2.28.2011

It Was a Dark and Stormy Afternoon . . .

It is an apocalyptic grey outside, and the dog is shaking and panting under my desk.  There is most certainly a storm on the way, but we are currently just balanced on its precipice, peering over the edge at it. I've been reading The Berenstain Bears Play T-Ball and listening to my son play in the "rocket" he and his sister concocted this morning before school.
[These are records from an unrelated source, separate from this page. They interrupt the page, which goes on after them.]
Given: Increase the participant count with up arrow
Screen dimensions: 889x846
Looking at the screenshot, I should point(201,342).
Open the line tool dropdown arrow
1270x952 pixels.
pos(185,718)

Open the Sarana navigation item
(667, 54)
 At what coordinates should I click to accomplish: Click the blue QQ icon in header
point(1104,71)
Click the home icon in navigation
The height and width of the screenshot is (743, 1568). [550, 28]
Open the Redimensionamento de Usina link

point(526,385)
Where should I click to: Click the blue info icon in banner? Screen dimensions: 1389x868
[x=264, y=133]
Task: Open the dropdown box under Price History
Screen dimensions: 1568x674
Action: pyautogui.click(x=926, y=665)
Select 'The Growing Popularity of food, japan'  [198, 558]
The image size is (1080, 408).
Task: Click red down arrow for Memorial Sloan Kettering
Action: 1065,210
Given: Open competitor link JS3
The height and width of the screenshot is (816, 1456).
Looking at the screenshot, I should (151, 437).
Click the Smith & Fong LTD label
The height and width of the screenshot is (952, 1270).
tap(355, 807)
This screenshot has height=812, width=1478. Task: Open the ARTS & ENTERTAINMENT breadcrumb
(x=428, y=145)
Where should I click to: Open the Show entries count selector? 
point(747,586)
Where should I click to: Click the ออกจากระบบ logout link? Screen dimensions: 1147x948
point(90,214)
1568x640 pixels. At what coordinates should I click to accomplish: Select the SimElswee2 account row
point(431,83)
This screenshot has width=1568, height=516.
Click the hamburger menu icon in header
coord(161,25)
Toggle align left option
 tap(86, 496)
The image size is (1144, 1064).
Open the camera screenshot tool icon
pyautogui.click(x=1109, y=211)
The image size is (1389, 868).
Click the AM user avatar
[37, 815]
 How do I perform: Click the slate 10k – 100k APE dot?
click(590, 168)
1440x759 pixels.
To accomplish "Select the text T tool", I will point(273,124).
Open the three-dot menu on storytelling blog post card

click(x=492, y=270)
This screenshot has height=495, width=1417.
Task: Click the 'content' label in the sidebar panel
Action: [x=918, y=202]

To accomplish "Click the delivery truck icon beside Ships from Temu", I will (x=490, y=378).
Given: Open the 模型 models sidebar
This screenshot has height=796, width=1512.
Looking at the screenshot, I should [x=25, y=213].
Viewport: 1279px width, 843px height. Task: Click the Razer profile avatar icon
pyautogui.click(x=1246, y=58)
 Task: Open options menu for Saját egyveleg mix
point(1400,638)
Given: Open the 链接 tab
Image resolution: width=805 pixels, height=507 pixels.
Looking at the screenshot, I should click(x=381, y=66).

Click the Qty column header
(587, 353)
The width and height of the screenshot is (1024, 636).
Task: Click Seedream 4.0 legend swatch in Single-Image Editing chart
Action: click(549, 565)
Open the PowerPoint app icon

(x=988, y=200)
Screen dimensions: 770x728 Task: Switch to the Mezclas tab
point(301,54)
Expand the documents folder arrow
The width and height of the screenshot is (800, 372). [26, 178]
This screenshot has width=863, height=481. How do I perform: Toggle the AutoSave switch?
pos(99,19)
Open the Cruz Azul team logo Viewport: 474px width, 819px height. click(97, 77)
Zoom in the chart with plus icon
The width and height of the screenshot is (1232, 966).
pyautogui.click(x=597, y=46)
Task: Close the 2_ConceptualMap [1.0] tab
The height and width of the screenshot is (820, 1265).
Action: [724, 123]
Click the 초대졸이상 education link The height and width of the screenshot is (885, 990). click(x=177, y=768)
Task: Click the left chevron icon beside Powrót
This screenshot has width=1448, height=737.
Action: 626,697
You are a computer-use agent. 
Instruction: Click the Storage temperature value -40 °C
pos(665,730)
I'm still in the midst of Jess Walters' The Zero, which is fascinating and intriguing and wonderful and fine and riveting and disturbing, but I won't post about it until I've finished.  I'm also preparing a talk on poetry and writing and craft, so I wandered the stacks and came home with Auden's The Shield of Achilles, The Collected Poems of Robert Penn Warren, a collection of essays called Can Poetry Matter?, and a tiny 1919 Cambridge UP publication entitled The Measures of the Poets.  I'm feeling pretty geeked out.  Plus, I played 'pileated' (yes, all 7 letters) last night on Words for Friends (on my first play - I'm intimidating like that) and can support my knowledge of that word with personal photos of a pileated woodpecker.  Ubergeek.

The first lines of the titular essay in Can Poetry Matter? offer some interesting comments on the state of poetry in contemporary America:
American poetry now belongs to a subculture.  No longer part of the mainstream of artistic and intellectual life, it has become the specialized occupation of a relatively small and isolated group.  Little of the frenetic activity it generates ever reaches outside that closed group.  As a class, poets are not without cultural status.  Like priests in a town of agnostics, they still command a certain residual prestige.  But as individual artists they are almost invisible. (1)
Though I agree with much of what the author, Dana Gioia, is saying here, I disagree with the notion that poets have retained a prestige or higher status; in fact, I would go so far as to argue that poets are often considered the lowest forms of writers.  Like the old (and patently false) adage, "those who can't, teach," many would argue, "those who can't write a great american novel write poetry."  (For the record, I also take issue with his statement about priests in a town of agnostics; outsiders they most certainly would be, but I do not see how that relationship would grant them prestige.)  As a poet (albeit perhaps a bad one), I lament the distance that has grown up around poetry as an enjoyable art.  And unfortunately, I'm not sure what, if anything, can be done to stop the decline.


Do you read poetry?  If so, who?  And do you agree poetry has become a marginalized subculture?  Or does it still retain an aura of prestige?